Some child advocates in Orleans Parish believe Gray’s activism on the bench is wreaking havoc with the youngest residents of that parish. But Assistant Secretary Hodnett suggests everything is under control. She said that the “repeat maltreatment rates” for Orleans Parish have not changed since the foster care rates started falling.
The state, however, does not seem to have the numbers to back up that claim. A representative of Louisiana’s Department of Children & Family Services says repeat maltreatment claims are tracked only as a regional total for three parishes, and data for Orleans cannot be broken out (even though almost all other child welfare indicators are tracked by parish). And the numbers they do have are only available for six months despite the fact that repeat maltreatment often takes longer to manifest.

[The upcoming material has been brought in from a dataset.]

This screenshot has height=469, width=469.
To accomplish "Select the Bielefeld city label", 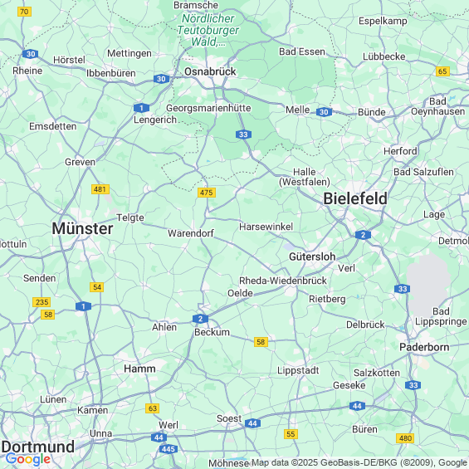I will coord(355,198).
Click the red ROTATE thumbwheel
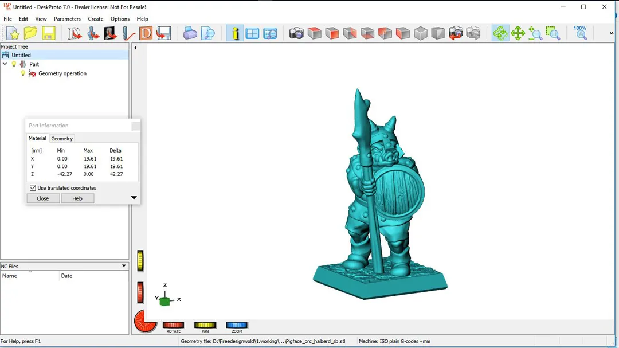 coord(173,326)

Gray said, “I’m not doing research. I don’t know if a family comes back to the attention of the department unless it results in another court case” and she happens to be the one hearing it. She says that “we are trying to figure out how we can gather those numbers,” but right now “it’s all kind of speculation.”
While state officials and advocates such as Casey Family Programs are talking up Judge Gray and her innovative jurisprudence inside of child welfare policy circles, the people of Orleans Parish who vote for their family court judges have received no notice of these changes. And because court records are kept sealed, it’s impossible to evaluate the plan to leave more and more children in homes where parents have been accused of abuse or severe neglect – including cases like Brandajah Smith’s.
Her noncustodial father, Brandon Pierre, 29, of Metairie, spoke to the Times-Picayune one day this summer after reviewing records he obtained from his daughter's school. "To read all of that now, to hear all of those things, I choked up all over again," he said. "I can't believe this was going on and I had no idea."
Naomi Schaefer Riley is a resident fellow at the American Enterprise Institute and a senior fellow at the Independent Women’s Forum.
Correction: 8:22 AM Eastern, Sept. 27, 2019
An earlier version of this article misidentified Walter Olson. He is a legal analyst, not a lawyer.